Metabolism is a measure of exactly how much energy (calories) your body requires to accomplish basic daily functions such as keeping your heart beating and your gut digesting.
Depending on age and lifestyle, your basic metabolic rate, or BMR, accounts for between 40% and 70% of all the calories you use on an average day.
Because muscle burns more calories than fat, the amount of muscle you have will affect your metabolism, according to the National Institutes of Health. That’s why men, who generally have more lean muscle mass than women, usually have a higher metabolic rate.
And metabolism does not remain stable throughout our lives. “We tend to lose muscle and gain fat in our 40s and beyond, and our BMR decreases,” says Cording.
Fortunately, there are things you can do — and avoid doing — to keep your metabolism humming smoothly:
- Eat protein at every meal. According to Healthline, protein increases the thermic effect of foods, or TEF. Protein causes the highest TEF, boosting metabolic rate to 15%-30%.

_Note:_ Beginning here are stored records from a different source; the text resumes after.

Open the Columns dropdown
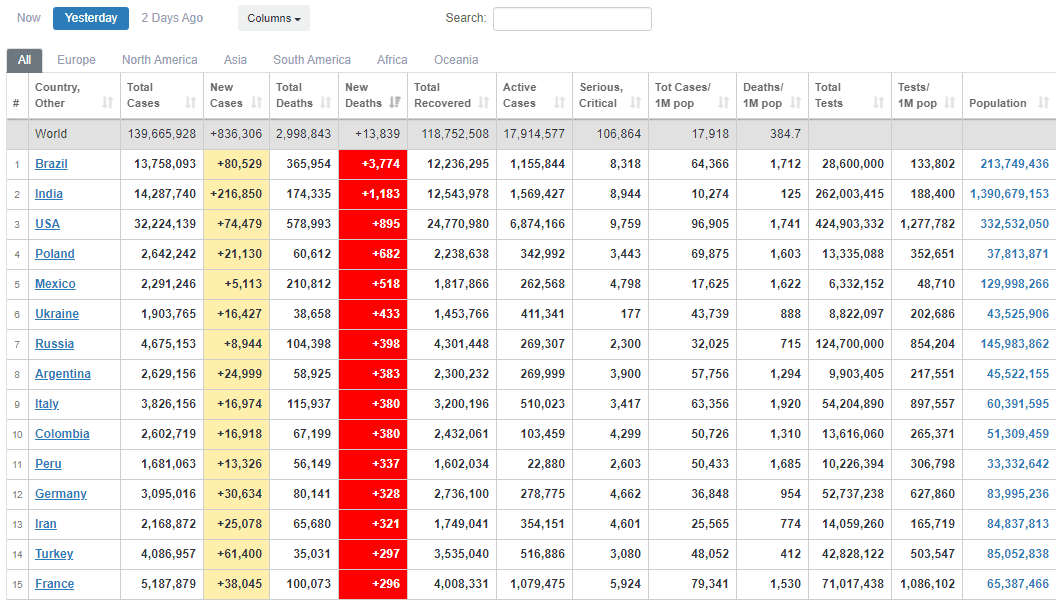1056x600 pixels. [273, 18]
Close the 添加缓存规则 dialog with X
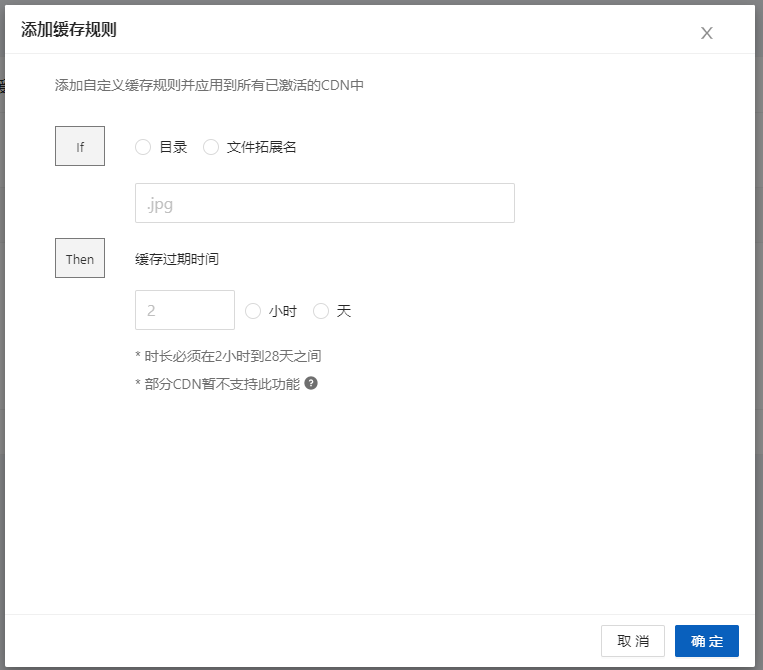Screen dimensions: 763x670 (706, 33)
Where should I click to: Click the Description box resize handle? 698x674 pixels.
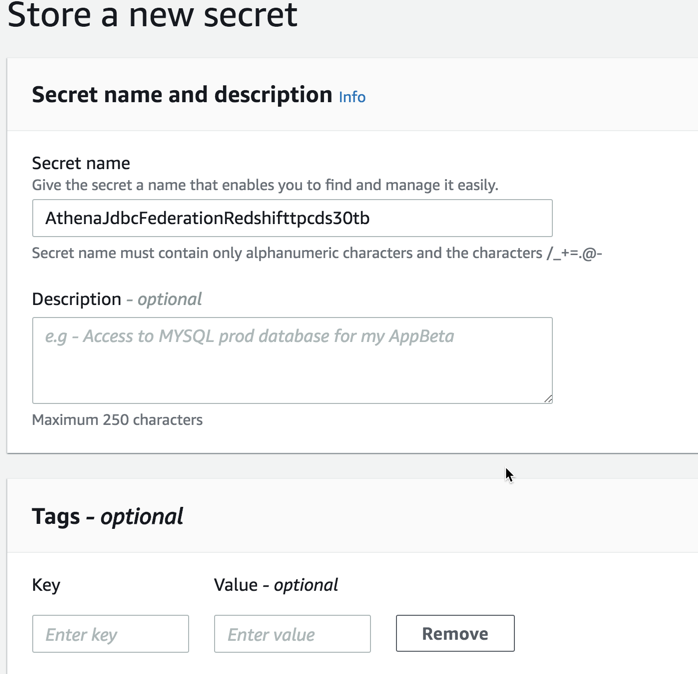click(547, 398)
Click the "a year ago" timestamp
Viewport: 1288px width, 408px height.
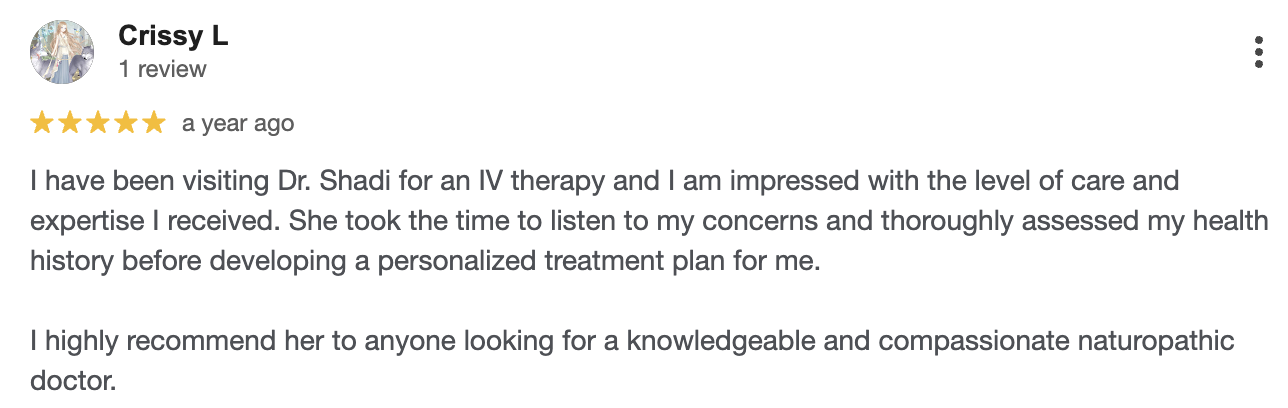coord(238,124)
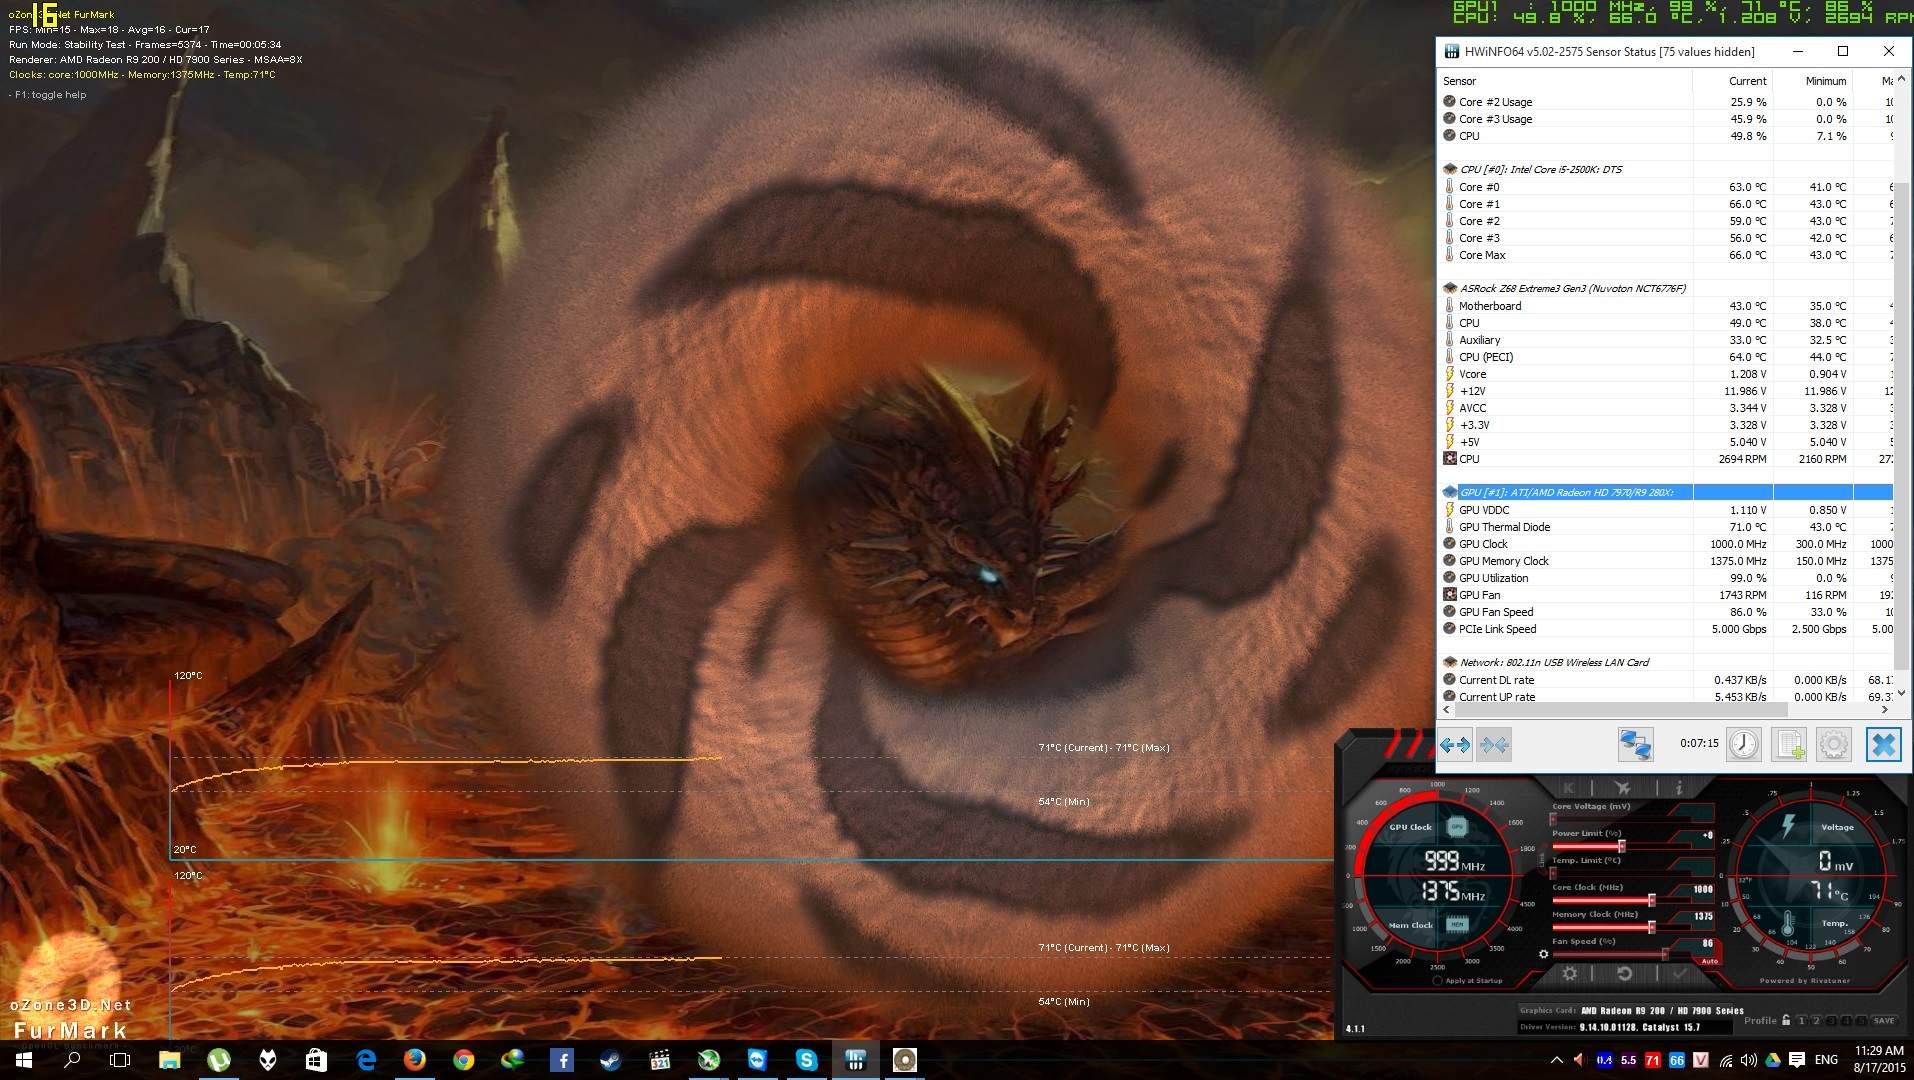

- Never skimp on food. When you don’t take in enough nutrients, your body goes into starvation mode, saving calories for later use. “Even though you’ve cut back on calories, you feel exhausted and the scale isn’t budging,” says Cording, who advises never eating less than 1,200 calories a day.
- Get a good night’s sleep. Lack of sleep throws your hunger hormones — leptin and ghrelin — out of whack. “That means you’re less in tune with your hunger and fullness cues,” Cording explains. That prompts you to overeat and seek out calorie-dense foods.
- Don’t fast excessively. Lisa Lynn, author of “The Metabolism Solution” and Martha Stewart’s personal trainer for years, explains that studies show fasting for more than 14 hours actually slows the metabolic rate. “Your body goes into energy-saving mode, so it slows down,” she explains. If you want to try intermittent fasting to lose weight, aim for short periods of not eating. Research shows that fasting for shorter periods of 6-12 hours increases your metabolism by 14%.
- Drink more cold water. Lynn says that drinking water is one of the easiest ways to boost your metabolism and increase your body’s fat-burning capacity. According to Healthline, drinking cold water burns calories by heating it up to room temperature. Water is also a great appetite suppressant, so Lynn suggests drinking an 8-ounce glass before every meal and one between meals.